Mt. Hebron students collecting 6 million stamps

At the end of a sterile, white hallway at Mt. Hebron High School, 18 students sit in Cyndie Fagan's ninth- and tenth-grade class, trimming and counting hundreds of thousands of stamps to add to their collection.
The students are working on an art display that will help future students visualize the figure of six million, the number of Jews killed in the Holocaust.

Started in February 2009, the project sprang from students' desire to do a memorial-type project to supplement their reading of "Night," the Elie Wiesel book that chronicles his experiences with his father, Shlomo, in the Auschwitz and Buchenwald concentration camps during World War II.

The students wanted to do something similar to the project chronicled in the 2004 film "Paper Clips," which followed the students and the community of Whitwell Middle School, in Whitwell, Tenn., who collected more than six million paper clips as a monument to Holocaust victims.

In brainstorming with the Mt. Hebron students about what to collect, the issue became what to do with the items once they were collected.

Fagan suggested stamps, which could be made into an artistic display, but also symbolize the stories and journeys of each person who died in the Holocaust.

And so, in the classroom at the end of the hallway, the students sat one recent afternoon, processing the postage. The ripped the stamps from envelopes, trimmed the paper away from the stamps and then counted and placed them in a 30-gallon plastic tub. It was nearly full.

Fagan said the goal was to collect six million stamps within three years. The school's collection now totals 338,000, which leaves more than 5.6 million stamps to go. When all of the stamps are collected, the plan is for the school's National Art Honor Society to use them to create a mural illustrating tolerance.

Tenth-grader Miles Morgan, 15, of Ellicott City, described himself as being "dedicated to the project." "It's a really great cause," he said. "People need to understand that without tolerance in the world, it's not going to grow and become a better place. If people have a positive visual in their life, the environment can be so much better, and we can get so much more accomplished.

"If we accomplished this, it would make such an impact. If they (other students) see a picture of people getting along and if they can wrap their mind around it, future generations would get along more."

Tenth-grader Ryan Smith, 15, of Ellicott City, said he, too, has been involved with the project since ninth grade.

"I thought it'd be cool to do our own thing similar to 'Paper Clips,' " he said as he trimmed stamps.
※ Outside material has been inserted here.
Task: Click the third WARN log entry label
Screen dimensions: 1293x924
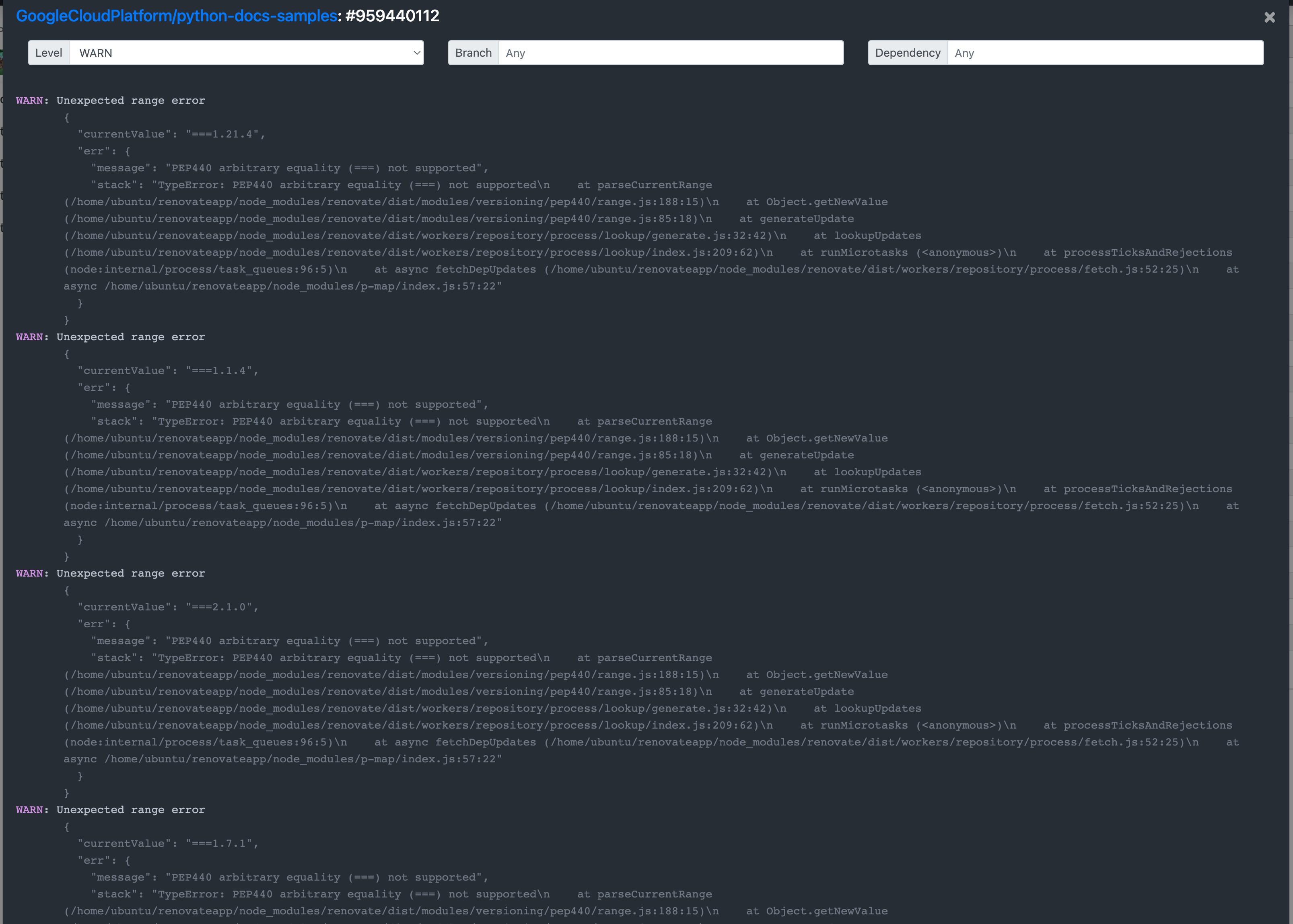Action: [30, 573]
Realizing that the collection isn't going to reach its goal of six million this year, Ryan said he hopes future classes have the same experience he has had, that "they learn about what goes on, the Holocaust and how many were involved."
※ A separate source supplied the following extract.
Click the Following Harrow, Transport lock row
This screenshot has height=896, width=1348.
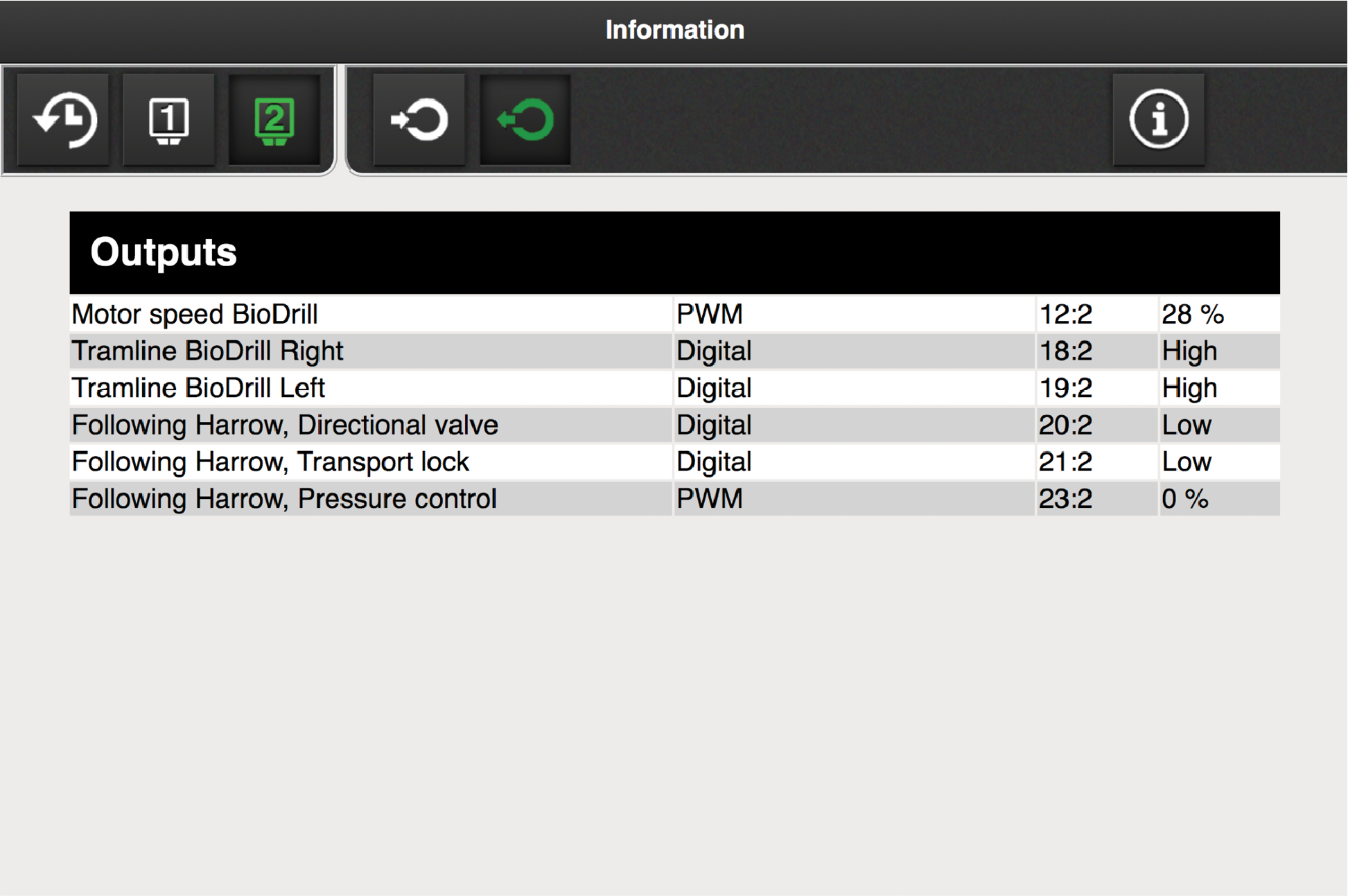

He added, "I hope other schools across the country could do a similar project."

Fagan said the school has had a "difficult time getting word out to enough people" to submit stamps.
"Another three years might be a realistic goal" for finishing, she said. "If all of Howard County sees it, more people will get involved."

Otherwise, she added with a laugh, "at this rate, I don't know if I'll still be alive when we're done."